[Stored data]
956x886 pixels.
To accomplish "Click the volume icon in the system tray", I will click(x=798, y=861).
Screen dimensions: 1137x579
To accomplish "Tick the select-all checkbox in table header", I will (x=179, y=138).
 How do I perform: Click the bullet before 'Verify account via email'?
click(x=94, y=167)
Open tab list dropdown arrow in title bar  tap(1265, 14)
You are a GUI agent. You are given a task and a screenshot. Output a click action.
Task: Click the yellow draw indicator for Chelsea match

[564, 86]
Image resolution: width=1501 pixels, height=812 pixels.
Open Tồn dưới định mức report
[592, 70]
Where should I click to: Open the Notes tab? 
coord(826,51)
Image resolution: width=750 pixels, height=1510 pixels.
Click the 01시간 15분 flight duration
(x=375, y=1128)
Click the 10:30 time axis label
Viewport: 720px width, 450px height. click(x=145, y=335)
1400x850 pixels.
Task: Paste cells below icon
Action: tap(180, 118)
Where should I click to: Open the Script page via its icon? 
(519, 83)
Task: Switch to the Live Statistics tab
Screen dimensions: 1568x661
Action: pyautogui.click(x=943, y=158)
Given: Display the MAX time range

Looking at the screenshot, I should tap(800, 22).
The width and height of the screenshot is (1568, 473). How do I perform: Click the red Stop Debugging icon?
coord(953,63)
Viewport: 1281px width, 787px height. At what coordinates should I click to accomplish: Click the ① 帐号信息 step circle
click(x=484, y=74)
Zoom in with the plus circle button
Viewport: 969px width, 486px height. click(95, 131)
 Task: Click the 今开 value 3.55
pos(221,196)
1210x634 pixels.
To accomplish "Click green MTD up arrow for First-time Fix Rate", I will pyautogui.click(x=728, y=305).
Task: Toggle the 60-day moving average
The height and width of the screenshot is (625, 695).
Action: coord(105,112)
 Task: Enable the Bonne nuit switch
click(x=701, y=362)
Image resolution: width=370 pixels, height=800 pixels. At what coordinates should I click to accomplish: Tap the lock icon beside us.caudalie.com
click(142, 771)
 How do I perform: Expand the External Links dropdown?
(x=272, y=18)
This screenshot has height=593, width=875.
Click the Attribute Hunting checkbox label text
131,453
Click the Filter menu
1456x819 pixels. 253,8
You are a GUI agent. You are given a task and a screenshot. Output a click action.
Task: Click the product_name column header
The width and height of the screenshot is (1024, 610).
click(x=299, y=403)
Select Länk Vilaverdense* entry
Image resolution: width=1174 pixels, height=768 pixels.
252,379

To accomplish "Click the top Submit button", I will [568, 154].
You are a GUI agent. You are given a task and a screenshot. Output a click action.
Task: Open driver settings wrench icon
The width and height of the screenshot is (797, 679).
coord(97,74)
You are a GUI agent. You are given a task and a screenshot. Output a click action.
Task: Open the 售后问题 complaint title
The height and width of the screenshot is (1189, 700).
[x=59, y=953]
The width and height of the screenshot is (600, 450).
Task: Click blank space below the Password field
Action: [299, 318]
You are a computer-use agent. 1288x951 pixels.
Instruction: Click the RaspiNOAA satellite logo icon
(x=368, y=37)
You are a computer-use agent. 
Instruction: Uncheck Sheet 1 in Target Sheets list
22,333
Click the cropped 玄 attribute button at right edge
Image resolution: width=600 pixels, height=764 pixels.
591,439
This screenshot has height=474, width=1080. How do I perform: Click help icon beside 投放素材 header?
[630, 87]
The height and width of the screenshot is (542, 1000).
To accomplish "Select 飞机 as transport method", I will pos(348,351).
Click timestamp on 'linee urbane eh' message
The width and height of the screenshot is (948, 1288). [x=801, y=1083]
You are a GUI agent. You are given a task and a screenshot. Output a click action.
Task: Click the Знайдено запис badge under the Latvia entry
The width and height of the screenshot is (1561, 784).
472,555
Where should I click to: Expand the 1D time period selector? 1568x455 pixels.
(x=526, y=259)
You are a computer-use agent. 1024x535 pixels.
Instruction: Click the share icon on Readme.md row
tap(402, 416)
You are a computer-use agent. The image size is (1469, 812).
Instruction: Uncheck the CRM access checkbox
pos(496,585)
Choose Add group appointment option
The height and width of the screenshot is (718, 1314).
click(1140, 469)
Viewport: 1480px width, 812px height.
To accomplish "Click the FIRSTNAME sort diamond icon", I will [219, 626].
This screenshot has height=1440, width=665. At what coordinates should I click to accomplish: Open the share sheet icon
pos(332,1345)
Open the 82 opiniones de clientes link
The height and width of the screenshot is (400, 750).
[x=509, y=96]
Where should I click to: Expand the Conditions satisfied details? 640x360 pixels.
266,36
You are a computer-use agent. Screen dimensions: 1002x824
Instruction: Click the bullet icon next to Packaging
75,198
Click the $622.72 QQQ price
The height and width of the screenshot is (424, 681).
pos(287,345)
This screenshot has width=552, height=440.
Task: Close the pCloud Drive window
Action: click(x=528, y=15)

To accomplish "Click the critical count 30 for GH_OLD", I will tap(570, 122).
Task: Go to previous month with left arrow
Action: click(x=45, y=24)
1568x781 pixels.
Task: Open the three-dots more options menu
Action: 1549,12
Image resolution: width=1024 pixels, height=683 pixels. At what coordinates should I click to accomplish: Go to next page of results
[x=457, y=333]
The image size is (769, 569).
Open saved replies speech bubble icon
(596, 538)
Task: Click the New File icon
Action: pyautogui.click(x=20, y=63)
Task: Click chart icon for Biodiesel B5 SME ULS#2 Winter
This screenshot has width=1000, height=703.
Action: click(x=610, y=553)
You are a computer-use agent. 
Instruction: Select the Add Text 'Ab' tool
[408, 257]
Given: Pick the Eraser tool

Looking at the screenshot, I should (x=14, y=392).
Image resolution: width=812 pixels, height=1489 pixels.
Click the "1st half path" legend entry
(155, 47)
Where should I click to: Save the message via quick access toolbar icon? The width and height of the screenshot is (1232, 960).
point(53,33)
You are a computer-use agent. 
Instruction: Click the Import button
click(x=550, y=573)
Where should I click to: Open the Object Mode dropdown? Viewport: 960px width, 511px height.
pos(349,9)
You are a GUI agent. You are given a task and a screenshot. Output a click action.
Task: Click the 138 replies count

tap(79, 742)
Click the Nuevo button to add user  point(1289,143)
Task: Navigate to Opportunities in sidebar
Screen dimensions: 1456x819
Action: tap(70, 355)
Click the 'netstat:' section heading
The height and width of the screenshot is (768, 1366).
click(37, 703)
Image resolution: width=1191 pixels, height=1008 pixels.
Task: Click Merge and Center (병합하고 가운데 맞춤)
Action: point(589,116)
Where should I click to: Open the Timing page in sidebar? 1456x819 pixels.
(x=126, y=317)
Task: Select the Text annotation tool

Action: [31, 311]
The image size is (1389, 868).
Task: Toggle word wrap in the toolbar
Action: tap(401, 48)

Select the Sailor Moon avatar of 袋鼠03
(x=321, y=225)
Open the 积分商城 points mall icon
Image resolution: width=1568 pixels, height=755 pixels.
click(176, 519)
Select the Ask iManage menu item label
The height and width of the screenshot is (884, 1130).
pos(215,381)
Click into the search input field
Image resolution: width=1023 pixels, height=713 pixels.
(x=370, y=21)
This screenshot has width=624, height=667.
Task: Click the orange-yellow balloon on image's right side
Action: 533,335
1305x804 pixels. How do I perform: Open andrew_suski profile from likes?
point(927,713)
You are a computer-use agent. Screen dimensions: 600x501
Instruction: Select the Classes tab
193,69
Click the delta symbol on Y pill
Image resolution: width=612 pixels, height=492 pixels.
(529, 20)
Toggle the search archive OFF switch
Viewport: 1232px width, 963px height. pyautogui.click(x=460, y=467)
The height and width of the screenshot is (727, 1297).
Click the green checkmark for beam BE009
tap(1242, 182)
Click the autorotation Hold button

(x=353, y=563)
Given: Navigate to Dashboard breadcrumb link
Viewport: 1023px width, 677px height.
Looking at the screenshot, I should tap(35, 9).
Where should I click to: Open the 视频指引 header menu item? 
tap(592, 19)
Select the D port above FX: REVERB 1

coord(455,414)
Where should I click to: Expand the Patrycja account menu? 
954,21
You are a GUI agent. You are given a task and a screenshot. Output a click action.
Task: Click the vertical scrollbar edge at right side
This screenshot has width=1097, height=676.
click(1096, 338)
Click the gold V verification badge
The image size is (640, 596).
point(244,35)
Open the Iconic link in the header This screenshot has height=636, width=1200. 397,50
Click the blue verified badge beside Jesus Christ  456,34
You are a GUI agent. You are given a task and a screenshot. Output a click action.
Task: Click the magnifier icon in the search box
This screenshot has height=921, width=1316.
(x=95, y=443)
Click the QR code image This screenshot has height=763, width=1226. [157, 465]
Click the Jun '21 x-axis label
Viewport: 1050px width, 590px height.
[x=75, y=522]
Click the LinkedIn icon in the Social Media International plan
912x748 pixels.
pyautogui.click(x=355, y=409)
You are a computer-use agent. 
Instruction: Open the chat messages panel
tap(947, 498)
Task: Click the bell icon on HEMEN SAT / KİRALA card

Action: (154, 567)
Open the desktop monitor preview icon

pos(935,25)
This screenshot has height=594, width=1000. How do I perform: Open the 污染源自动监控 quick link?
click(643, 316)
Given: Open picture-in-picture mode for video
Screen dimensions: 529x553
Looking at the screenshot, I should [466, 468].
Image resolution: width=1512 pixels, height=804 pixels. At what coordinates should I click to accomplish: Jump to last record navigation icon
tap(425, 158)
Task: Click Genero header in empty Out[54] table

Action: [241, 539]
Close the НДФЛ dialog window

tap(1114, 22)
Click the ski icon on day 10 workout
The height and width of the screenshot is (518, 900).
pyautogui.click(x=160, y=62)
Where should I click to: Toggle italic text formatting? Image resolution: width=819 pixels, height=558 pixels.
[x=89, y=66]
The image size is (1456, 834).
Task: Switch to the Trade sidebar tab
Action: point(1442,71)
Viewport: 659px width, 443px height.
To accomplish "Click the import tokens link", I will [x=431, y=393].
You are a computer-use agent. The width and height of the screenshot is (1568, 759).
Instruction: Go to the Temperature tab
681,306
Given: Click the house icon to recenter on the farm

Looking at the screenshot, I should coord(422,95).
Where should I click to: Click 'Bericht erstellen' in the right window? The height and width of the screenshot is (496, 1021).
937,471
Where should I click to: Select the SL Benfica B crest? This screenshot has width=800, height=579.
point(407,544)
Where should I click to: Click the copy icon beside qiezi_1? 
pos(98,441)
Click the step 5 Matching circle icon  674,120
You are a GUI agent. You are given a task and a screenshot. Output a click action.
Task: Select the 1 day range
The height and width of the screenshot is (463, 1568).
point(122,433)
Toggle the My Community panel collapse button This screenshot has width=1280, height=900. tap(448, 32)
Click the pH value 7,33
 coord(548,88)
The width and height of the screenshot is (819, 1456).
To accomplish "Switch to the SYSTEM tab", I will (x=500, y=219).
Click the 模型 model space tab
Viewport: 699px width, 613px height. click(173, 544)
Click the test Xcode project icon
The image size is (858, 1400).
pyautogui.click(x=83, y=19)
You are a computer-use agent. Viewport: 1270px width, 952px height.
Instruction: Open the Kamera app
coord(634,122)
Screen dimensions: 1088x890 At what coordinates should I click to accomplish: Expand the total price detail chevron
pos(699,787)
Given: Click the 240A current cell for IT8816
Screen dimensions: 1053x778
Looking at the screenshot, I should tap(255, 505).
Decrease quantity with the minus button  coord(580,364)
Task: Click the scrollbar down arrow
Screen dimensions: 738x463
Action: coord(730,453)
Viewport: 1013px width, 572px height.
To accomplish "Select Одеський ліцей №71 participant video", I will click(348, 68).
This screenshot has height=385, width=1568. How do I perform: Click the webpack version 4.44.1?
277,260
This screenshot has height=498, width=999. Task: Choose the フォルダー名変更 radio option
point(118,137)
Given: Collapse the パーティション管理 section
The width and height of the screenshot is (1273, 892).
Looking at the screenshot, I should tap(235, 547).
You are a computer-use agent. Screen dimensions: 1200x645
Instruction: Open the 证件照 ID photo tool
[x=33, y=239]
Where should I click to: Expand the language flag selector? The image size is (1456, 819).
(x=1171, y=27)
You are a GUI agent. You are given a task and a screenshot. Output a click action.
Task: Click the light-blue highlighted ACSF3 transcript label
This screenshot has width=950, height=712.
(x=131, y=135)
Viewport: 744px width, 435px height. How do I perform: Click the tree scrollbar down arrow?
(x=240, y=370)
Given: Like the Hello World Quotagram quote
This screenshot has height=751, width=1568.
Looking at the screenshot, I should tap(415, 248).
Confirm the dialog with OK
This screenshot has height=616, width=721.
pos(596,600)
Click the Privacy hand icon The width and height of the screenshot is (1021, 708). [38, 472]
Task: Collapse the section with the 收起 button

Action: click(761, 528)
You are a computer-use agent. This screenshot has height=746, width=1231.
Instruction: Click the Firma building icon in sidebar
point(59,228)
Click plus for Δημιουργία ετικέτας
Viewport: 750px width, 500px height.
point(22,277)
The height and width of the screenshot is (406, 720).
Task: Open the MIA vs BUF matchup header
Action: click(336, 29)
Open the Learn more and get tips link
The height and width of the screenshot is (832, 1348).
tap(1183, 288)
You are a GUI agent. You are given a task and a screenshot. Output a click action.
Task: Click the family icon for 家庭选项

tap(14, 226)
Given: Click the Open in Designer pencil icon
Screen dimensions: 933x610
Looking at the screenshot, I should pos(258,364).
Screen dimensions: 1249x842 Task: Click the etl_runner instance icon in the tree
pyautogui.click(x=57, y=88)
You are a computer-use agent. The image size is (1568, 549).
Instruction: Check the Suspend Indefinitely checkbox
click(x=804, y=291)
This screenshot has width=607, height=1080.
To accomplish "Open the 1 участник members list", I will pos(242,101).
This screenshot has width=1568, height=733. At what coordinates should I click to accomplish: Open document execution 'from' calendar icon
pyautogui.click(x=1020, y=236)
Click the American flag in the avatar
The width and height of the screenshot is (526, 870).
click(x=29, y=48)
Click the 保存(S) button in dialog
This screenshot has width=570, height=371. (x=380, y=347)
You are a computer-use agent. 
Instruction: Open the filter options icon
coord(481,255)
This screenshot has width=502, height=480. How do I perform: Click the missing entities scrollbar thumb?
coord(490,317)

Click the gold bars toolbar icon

▶ [HOW TO COMPLETE THIS TASK]: Where a line of the entries above holds the word "title", return that line.

▶ [OUTPUT BELOW]:
Open tab list dropdown arrow in title bar  tap(1265, 14)
Task: Open the 售后问题 complaint title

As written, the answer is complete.